Bradford, West Yorkshire, United Kingdom.

Bradford, one of my favourite UK cities, is best known because of its very large “Asian” population (in fact, the “Asian” population of Bradford is overwhelmingly Pakistani in origin, even though the city is now home to over a hundred different ethnic groups). In this post I allude fleetingly to the “Asian” dimension of the city, but also reveal that, in common with all great cities, Bradford is multi-faceted (which is why I enjoy every visit I make).
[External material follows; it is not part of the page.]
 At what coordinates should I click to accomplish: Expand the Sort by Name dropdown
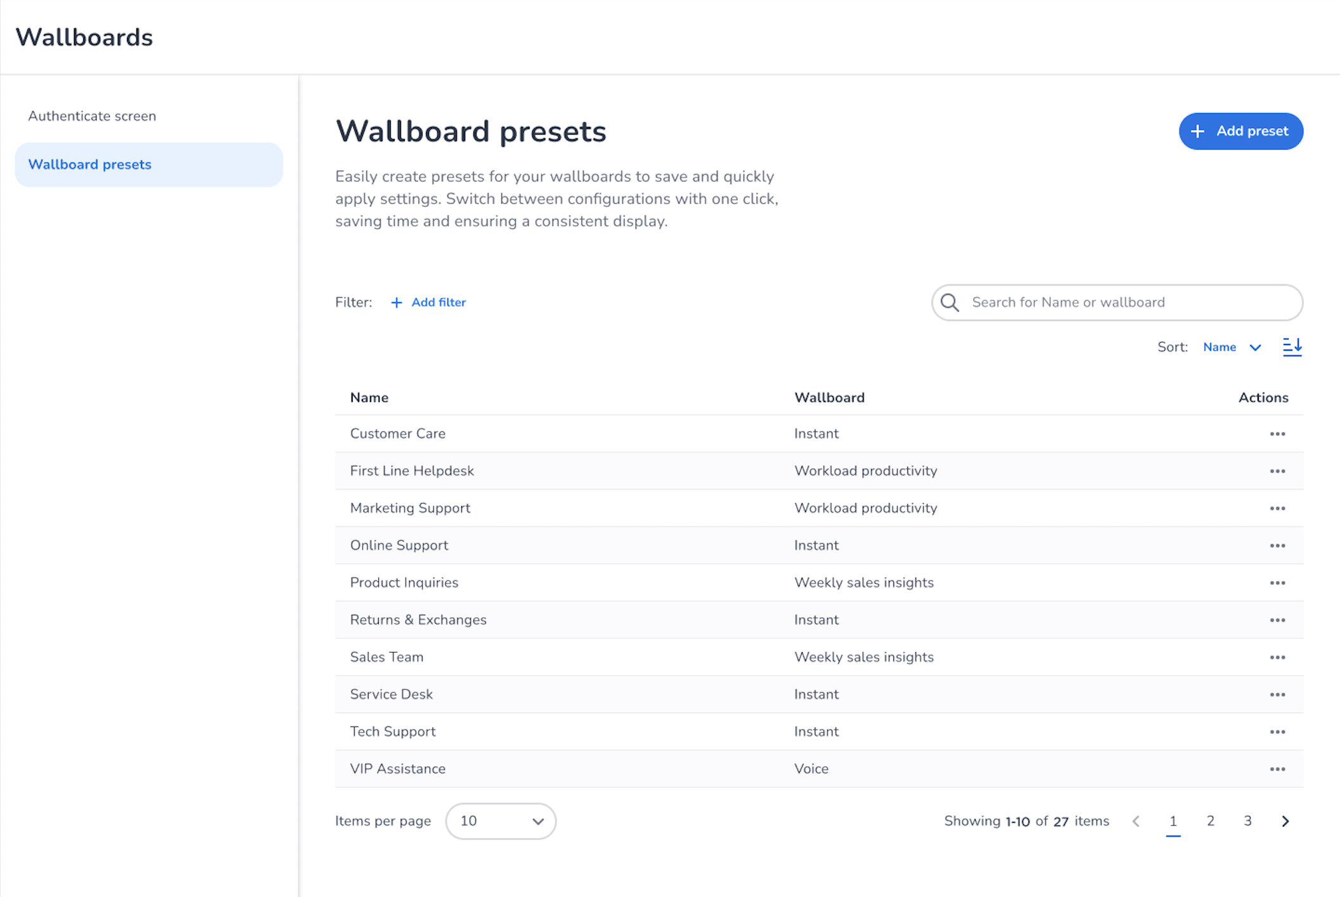(x=1232, y=347)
We drove to the Great Victoria Hotel in Bradford’s city centre, a large mid-Victorian pile (the hotel was built in 1867, above all to meet the needs of railway passengers) opposite the crown court and next to the offices and the printing presses of the Telegraph and Argus newspaper. We were directed to a very good corner room with en suite facilities and an adjoining sitting room, which meant we had what was really a small suite (but the cost was only £45 a night without breakfast). The afternoon was spent in the National Media Museum (so recently threatened with closure), Bradford Cathedral and Little Germany, the latter an area of narrow streets just to the side of the cathedral with remarkable commercial and industrial buildings that somehow survived demolition in the 1960s and 1970s (the centre of Bradford is marred by wide through roads and large ugly office and commercial blocks dating from the 1960s to the 1980s). For our evening meal we drove to the Three Singhs about 2 miles south of the city centre for a very good Punjabi meal in pleasant modern surroundings (the mango lassi was the best mango lassi we have ever had in a restaurant). After dropping the car back at the hotel we walked about ten minutes to The Sparrow, a “bier cafe” that was the Campaign for Real Ale’s Bradford pub of the year in 2012. As you would expect, The Sparrow has a selection of very good beers and patrons of diverse age and ethnicity, but the facilities are not conducive to a prolonged drinking session.

The following morning we had coffee in our room and shared a banana and what remained of an excellent Yorkshire curd tart bought the day before in Saltaire. We then went to a shop called Living Islam so Hilary could buy some scarves and me some gifts for a Kurdish family in south-east Turkey that had looked after me one day in August. Next, we popped into a bakery run by a young Iraqi Kurd who had been in the UK for eight years. We bought eight plain nans (for £2) and a few other edible goodies, one being a jar of quince jam from Iran. We then spent about three hours with J. and N., a couple we have known for a number of years (J. is Afghan in origin and N. is Pakistani in origin). N. had, as usual, prepared a wonderful Pakistani meal, a meal which ended with warmed gulab jamun and pistachio ice cream. Our final ports of call were Bombay Stores (for Hilary’s seventh scarf of the day) and a nearby enormous halal supermarket. The supermarket was extremely busy, but we came away with over £60 of edible goodies (I can taste the kulfi, the pomegranates, the Turkish white cheese and the Saudi Arabian tahini as I write).